Mortensen has won rave reviews as the idealistic, flawed but essentially loving Ben. “My first choice was Viggo. It was for a couple reasons. One, I’m a huge admirer of his work as an actor. The first movie I think I ever saw him do was Indian Runner, and there are so many iconic roles that he’s done – The Road, he’s amazing in, and A History of Violence and Eastern Promises – I just admire his work.

“I know him now a little bit and I didn’t before, but I admire him as a human being. He’s a writer and a poet and a photographer and a painter and he’s an amazing actor.

“The lead actor is the face of your movie, and is a statement of aspiration – ‘this is the kind of movie I want to make’. Also I think in life, with whom you choose to collaborate is of utmost importance.

“Film is a collaborative medium, and it was really important to me that the person that I was collaborating with on the movie would love it the way that I loved it and care about it the way that I cared about it.

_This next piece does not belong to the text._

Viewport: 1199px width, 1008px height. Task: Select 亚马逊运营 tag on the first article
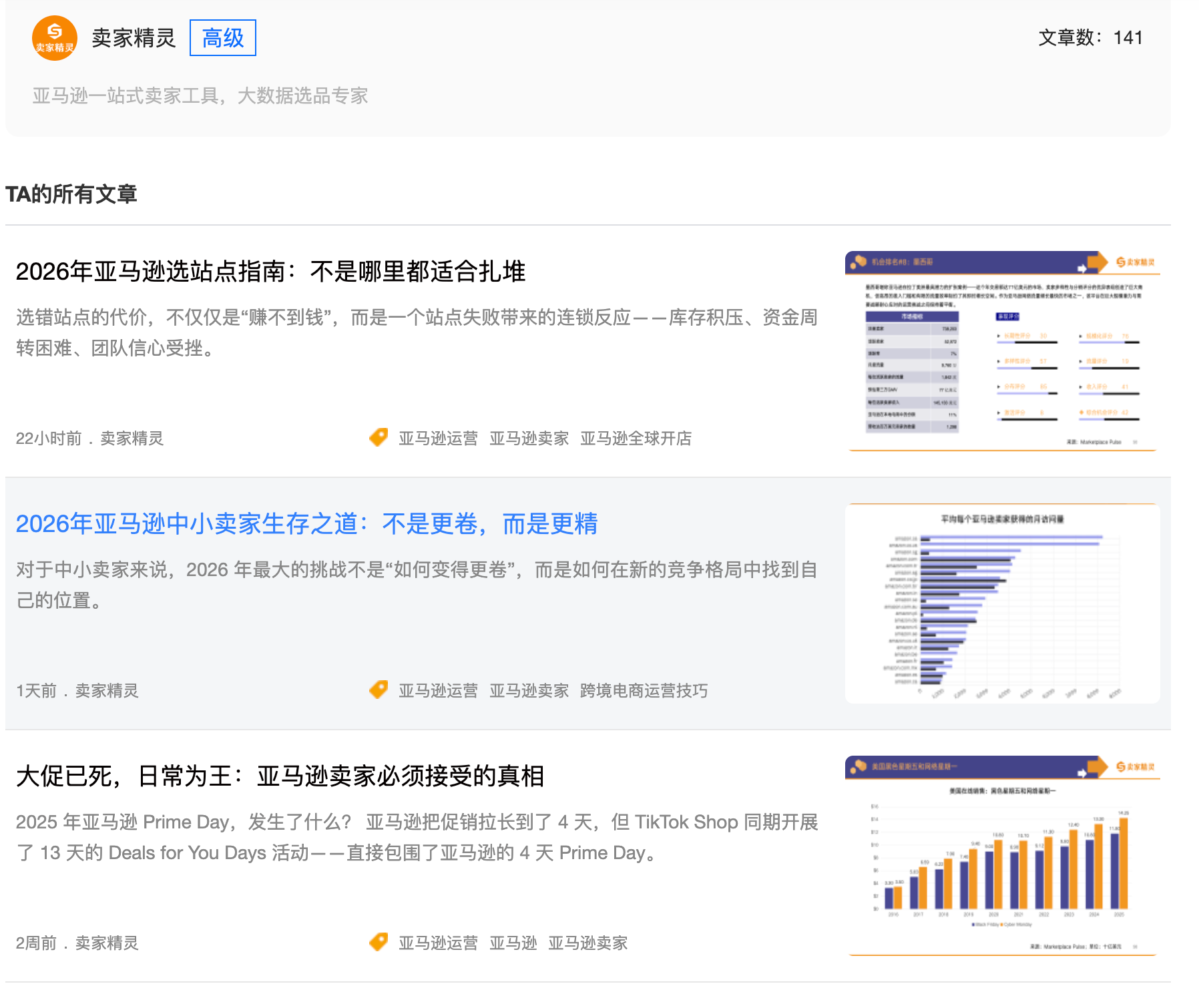click(438, 439)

“Everything I had read about him showed a rigorous pursuit of excellence, and I wanted someone who cared as much as I did, so that’s why I wanted him to play Ben.”

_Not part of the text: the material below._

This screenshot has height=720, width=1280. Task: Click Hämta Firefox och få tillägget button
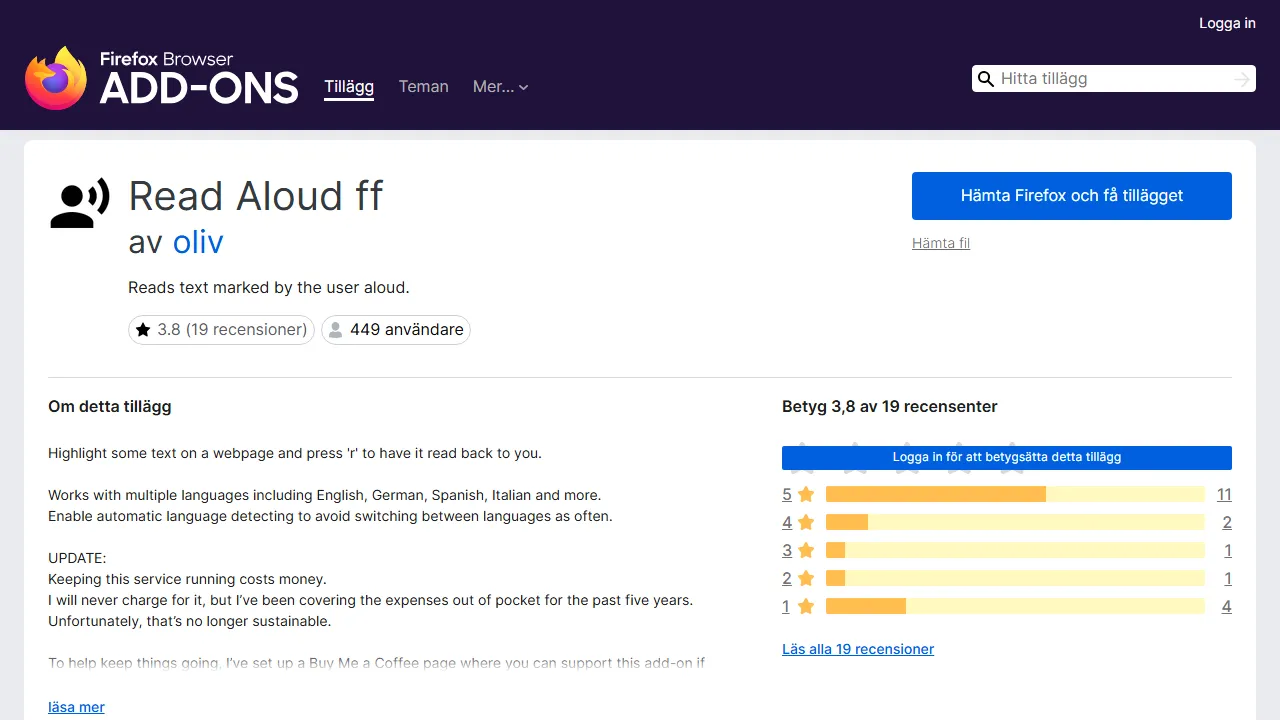pyautogui.click(x=1071, y=196)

Casting the six young actors to play Ben’s children was crucial. George MacKay (who plays Bodevan), Charlie Shotwell (Nai), Nicholas Hamilton (Rellian), Shree Crooks (Zaja), Samantha Isler (Kielyr) and Annalise Basso (Vespyr) all deliver brilliant performances. They bonded long before the cameras rolled, when Matt sent them off to ‘boot camp’ to prepare.

“It happened when we had a two-week boot camp and they really bonded. We sent the kids to wilderness survival, and they learned to build shelters and fires, and how to survive in the wilderness. They loved that.

“Annalise [Basso] said that was like her favourite thing she’d ever done in her life. Annalise and Sammi [Isler], the two teenage girls, went and had a butchering class, so they learned how to dress a deer, and they actually butchered a sheep.

“They were rock climbing every day. They were doing the language they speak, Esperanto – those girls had to learn that. There was a lot of music, because there were two musical scenes in the movie.

“I’ve done Brazillian jiu-jitsu, and my wife and I had my coach come up from LA and do a training session with them. But that was all an excuse, in a way, for them just to bond. You want to be able to suspend your disbelief.

“It’s like, you can’t learn a foreign language in two weeks, but if you’re an actor and you have a coach, you can memorise those lines with the correct accent, and then in the movie, cut together, it sounds like, ‘oh, he speaks German.’

“But you can’t learn German in two weeks. It’s the same thing. We wanted to sort of acclimatise them, but then really the goal was for them to fall in love with Viggo [Mortensen] and trust Viggo. It’s really a bonding exercise. And that happened.”

Captain Fantastic is Ross’s second feature, following 2012’s 28 Hotel Rooms. We can rest assured that he will be directing again soon.

“Yeah, I have three stories that I’m in the process of working through. They’re wildly different ideas and I think my next movie will be wildly different than this. I’m not going to make a hopeful family drama.

“I don’t mean to be disparaging about this movie, but I don’t think I’m a filmmaker that makes the same movie over and over again. Some of our greatest filmmakers do that. I could name them, but we don’t need to – they make a version of the same story.

“There are only so many stories anyway, but I think I’m attracted to wildly different things. I want to make a science fiction movie. I’m attracted to genres. I think I have a western in me. I have a crime thriller in me.”